By Pip Hunter
On April 10, more than 100,000 people rallied in Mexico City in front of the National Palace to mark the 75th anniversary of the death of nationalist hero Emiliano Zapata. Tens of thousands also demonstrated in Michoacan, Jalisco, Guerrero, Yucatan and other areas.
"If there's no solution, there'll be revolution!", "Zapata lives and lives, the struggle continues and continues" and "Workers and peasants to power" were the main rallying cries from workers and peasants, some of whom had travelled since the beginning of April to attend the Mexico City demonstration. Tens of thousands of indigenous people and peasants led the march.
US and Mexican military were on full alert outside the US Embassy, as teams of young people spray-painted anti-imperialist slogans everywhere. Posters and banners with pictures of both Zapata and the Zapatista National Liberation Army (EZLN)'s Subcomandante Marcos were frequent.
Just a few weeks before, on March 23, the Institutional Revolutionary Party (PRI)'s presidential candidate was assassinated while attending a rally. Luis Donaldo Colosio was the front-runner in the presidential race, although without a clear majority. A close friend of President Carlos Salinas de Gotari, Colosio was the PRI's 1988 and 1991 campaign manager in elections widely regarded as fraudulent.
By tradition, the current president hand-picks his successor.

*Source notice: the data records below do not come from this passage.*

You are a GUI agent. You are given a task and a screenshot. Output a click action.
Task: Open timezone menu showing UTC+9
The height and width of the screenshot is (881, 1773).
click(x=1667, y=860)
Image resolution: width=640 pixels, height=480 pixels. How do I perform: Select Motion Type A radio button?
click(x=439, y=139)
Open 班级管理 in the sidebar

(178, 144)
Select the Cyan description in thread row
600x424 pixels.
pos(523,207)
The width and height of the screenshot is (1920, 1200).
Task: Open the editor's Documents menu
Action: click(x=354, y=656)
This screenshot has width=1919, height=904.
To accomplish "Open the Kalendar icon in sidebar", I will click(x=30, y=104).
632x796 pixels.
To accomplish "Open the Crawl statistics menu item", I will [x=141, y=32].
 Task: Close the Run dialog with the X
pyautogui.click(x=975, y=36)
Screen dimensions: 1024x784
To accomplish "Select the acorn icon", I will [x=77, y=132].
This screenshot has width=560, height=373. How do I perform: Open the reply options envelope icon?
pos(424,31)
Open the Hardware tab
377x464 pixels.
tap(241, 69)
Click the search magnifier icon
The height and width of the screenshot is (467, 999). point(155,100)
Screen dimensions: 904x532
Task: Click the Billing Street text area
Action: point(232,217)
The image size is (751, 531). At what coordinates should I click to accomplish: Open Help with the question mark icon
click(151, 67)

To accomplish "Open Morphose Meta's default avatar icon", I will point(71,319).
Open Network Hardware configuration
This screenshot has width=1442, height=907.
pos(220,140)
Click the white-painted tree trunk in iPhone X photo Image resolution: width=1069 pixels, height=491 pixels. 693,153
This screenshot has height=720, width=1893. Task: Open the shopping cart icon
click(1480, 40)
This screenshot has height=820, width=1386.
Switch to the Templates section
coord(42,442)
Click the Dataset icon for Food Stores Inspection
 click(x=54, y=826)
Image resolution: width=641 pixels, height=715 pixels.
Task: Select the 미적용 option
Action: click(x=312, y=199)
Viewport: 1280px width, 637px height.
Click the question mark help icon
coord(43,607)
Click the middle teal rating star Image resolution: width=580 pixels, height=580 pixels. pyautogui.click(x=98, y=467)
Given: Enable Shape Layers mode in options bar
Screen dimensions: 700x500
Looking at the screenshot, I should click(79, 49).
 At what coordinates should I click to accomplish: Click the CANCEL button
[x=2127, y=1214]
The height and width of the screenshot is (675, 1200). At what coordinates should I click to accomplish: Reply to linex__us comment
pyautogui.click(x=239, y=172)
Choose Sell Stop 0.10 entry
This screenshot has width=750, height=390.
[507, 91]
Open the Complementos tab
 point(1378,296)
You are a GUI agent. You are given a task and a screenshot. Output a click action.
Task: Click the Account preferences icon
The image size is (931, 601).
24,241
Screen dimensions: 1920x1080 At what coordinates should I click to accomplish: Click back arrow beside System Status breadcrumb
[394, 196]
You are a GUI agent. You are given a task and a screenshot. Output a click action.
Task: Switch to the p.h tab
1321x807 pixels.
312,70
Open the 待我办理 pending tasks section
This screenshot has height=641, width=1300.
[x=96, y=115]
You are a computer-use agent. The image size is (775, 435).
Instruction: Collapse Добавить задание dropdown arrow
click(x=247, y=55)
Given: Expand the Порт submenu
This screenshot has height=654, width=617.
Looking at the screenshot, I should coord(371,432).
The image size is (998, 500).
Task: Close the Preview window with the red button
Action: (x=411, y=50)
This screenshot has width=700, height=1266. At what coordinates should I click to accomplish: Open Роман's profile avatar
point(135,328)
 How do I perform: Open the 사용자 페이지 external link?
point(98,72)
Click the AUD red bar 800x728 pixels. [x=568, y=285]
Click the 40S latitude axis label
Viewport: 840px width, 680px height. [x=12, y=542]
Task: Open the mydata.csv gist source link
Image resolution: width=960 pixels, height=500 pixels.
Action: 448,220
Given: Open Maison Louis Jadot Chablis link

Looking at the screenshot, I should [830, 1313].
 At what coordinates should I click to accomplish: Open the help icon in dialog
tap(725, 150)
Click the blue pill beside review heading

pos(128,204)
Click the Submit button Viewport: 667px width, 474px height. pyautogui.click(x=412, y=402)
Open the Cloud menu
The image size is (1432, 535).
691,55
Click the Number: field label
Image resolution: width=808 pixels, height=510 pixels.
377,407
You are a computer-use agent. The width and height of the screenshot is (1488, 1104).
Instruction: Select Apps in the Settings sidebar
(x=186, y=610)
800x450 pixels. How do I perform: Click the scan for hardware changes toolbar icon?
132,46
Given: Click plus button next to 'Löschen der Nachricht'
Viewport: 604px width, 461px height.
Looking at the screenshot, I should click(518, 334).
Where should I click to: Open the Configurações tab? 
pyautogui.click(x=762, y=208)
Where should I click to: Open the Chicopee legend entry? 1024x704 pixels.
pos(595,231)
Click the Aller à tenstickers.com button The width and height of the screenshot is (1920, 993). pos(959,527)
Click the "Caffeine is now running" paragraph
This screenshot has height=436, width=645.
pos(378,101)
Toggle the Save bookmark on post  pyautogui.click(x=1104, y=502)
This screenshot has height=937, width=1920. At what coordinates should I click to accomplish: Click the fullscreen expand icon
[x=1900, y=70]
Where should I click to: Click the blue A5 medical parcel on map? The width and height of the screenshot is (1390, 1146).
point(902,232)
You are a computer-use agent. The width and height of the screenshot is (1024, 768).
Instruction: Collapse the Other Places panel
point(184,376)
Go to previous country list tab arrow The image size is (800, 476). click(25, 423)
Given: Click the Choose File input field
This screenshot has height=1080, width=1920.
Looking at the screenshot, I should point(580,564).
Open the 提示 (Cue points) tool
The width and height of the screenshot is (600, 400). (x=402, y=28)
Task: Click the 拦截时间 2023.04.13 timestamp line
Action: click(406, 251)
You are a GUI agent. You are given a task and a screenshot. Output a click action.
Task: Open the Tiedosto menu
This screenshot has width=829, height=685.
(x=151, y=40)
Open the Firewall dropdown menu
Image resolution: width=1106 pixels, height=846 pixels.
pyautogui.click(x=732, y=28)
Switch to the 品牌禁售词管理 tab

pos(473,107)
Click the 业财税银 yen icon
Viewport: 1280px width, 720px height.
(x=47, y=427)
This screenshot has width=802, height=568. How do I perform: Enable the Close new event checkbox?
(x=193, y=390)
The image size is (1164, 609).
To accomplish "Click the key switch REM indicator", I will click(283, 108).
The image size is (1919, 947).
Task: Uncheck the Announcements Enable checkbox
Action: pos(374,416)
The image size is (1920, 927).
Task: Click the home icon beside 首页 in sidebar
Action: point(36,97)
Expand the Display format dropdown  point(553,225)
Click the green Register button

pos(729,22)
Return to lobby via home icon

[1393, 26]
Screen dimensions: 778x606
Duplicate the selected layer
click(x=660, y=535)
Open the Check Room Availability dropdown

Some of the PRI old guard were displeased when Salinas chose Colosio, who, as the former social development secretary, enraged by pushing Salinas to continue negotiations with the Zapatistas.
While the government tried to pin the assassination on one man, a mechanic with no apparent motive, the Mexican daily Reforma published a poll on March 25 which showed that about 80% of respondents assumed a conspiracy. According to the conservative Economist, there is a growing consensus that the PRI "dinosaurs", upset with the government's ratification of some electoral reforms on March 23, masterminded the assassination.
Another headache for the increasingly factionalised PRI was the threat by former Mexico City mayor and the PRI's official peace negotiator, Manuel Camacho Solis, to run an independent campaign.
Opinion polls give Camacho Solis a two-to-one lead over his nearest rival, with five months to go before the August 21 presidential election. By law, leading public servants, including ministers and deputy ministers, must resign six months before the elections to qualify as candidates. Many of the most obvious substitutes for Colosio were therefore automatically ruled out. Since Colosio's death, Camacho has refused to re-enter the race, but his statements have not quelled speculation.
The Colosio camp has selected a former education minister and manager of the Colosio campaign, Ernesto Zedillo, as the replacement candidate.
Regardless of the candidate, the April 10 demonstrations made it clear that Mexicans have no faith in the PRI's ability to carry out free and fair elections.
Having hitched its political future to the North American Free Trade Agreement (NAFTA), the PRI is looking increasingly vulnerable as Mexico's economy continues to shrink. Pundits had Mexico's growth at 5% due to NAFTA, but official statistics show that the economy shrank during both the last two quarters of 1993. Real growth for 1994 is more likely to be around 1%. Mexico's foreign debt — mostly to US banks — is US$118.9 billion, the biggest after Brazil.
NAFTA was to be about security for US investors in Mexico. But the wholesale relocations of US plants to Mexico have not happened. Instead, the major effect has been the purchase of US or Canadian firms by Mexican companies seeking to escape the Mexican recession and/or their fears of the Zapatista uprising.
Following Colosio's assassination, the US government moved quickly to calm Mexico's nervous financial markets. On March 24, the US gave Mexico a short-term US$6 billion credit line in what the Spanish newsagency EFE described as "an attitude without precedent in the history of Washington's relations with the countries of Ibero-America".
US President Clinton assured investors that Mexico's government was in "sound shape". "Mexico: Shaken but Strong" was the line of the New York Times editorial, while the Wall Street Journal asserted that "Mexico in fact is a fundamentally stable country".
Mexico's stock exchange, already shaken by the Zapatista rebels' campaign, had fallen further following the March 4 kidnapping of a leading banker. Salinas ordered a one-day suspension of trading after the Colosio assassination.
Following the assassination, the EZLN released a communique accusing PRI hardliners of concocting a pretext to break off talks and resort to the military option. The EZLN condemned "the use of terrorism for the accomplishment of any end" and pledged not to impede the elections.
They added that their forces are on "red alert" against further attacks by the Mexican army, which, despite the official January 17 cease-fire, has been carrying out aerial attacks on Chiapas, the rebel stronghold in southern Mexico.
The Mexican press has reported troop movements and a build-up in Chiapas. Indigenous peasants in Chiapas have carried out land seizures. Campesino organisations in other parts of the country warned the secretary of agrarian reform that if 300 neglected cases are not settled soon, they will dispense justice with their own hands.